WASHINGTON - President Obama's campaign tried Monday to tarnish Mitt Romney as a corporate titan who got rich by cutting rather than creating jobs, while the Romney campaign said the former Massachusetts governor welcomed an election-season conversation with Obama about jobs.
The Obama campaign opened a new effort to undercut Romney, who says his background of business success is just what America needs.
At the center of the Obama effort are a new website, TV ad, and online video including interviews with onetime workers at a Kansas City, Mo., steel mill that Romney's former private equity firm failed to successfully restructure. Workers lost jobs and health-care benefits. Pensions were reduced.
Countering the criticism, Romney's campaign said he helped spur tens of thousands of jobs and pointed to a net job loss during Obama's presidency, most of which occurred during the first few months of his administration. Obama has touted the creation of 4.2 million jobs over the last 26 months.
Obama crisscrossed Manhattan on Monday for a series of targeted appeals to three key election-year constituencies: women, young people, and gay and lesbian supporters.
During a commencement address at Barnard College, a private women's college, he urged the graduates to fight for their place at "the head of the table" and help lead a country still battered by economic woes toward brighter days.

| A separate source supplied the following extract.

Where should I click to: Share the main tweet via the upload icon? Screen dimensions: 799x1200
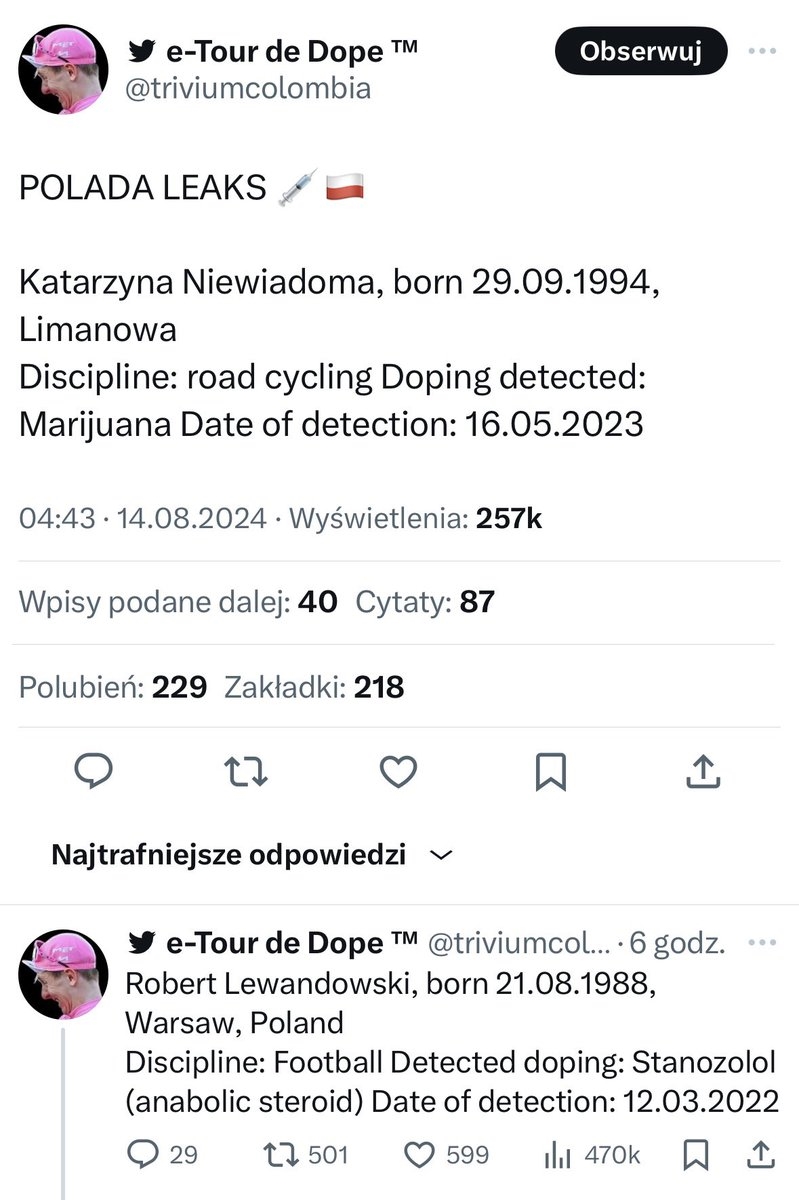(x=703, y=772)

Obama said, "I believe that the women of this generation will help lead the way."
Later Monday, Obama was headlining his first fund-raiser specifically for gay and lesbian supporters since announcing his support for same-sex marriage last week.
Obama steered clear of criticizing Romney at Barnard, though he included a passing reference to nearby Wall Street, saying: "Some folks in the financial world have not exactly been model corporate citizens."
Romney, meanwhile, prepared to deliver a speech Tuesday in Iowa on reducing the huge federal debt.
JPMorgan Chase's disclosure that it lost more than $2 billion on bad trading bets renewed calls for tighter oversight of the nation's biggest financial institutions, a position that Obama has supported and Romney has opposed.
Obama said in an interview with ABC's The View that JPMorgan Chase's loss underscored the need for Wall Street rules passed by Congress two years ago, many of which have not yet gone into effect.
Romney argues that lower taxes across the board and fewer government restrictions are the answer to the nation's economic ills.
Obama's TV ad was scheduled to run in five battleground states - Iowa, Ohio, Pennsylvania, Virginia, and Colorado - and was part of a larger $25 million, monthlong campaign.
Republican officials tracking the ad buy said the Obama team was airing the two-minute spot only on Wednesday in the five states. The ad was expected to run during the evening news, directing viewers to an Obama website about Romney's economic record and a longer, six-minute version of the ad appearing online.
As Obama's campaign was raising Romney's record in private equity, the president was heading to two fund-raisers, including a $35,800-per-person dinner at the home of Hamilton "Tony" James, the president of Blackstone Group, the nation's largest private equity firm.
Romney's campaign, meanwhile, worked behind the scenes to counter the Obama campaign's message.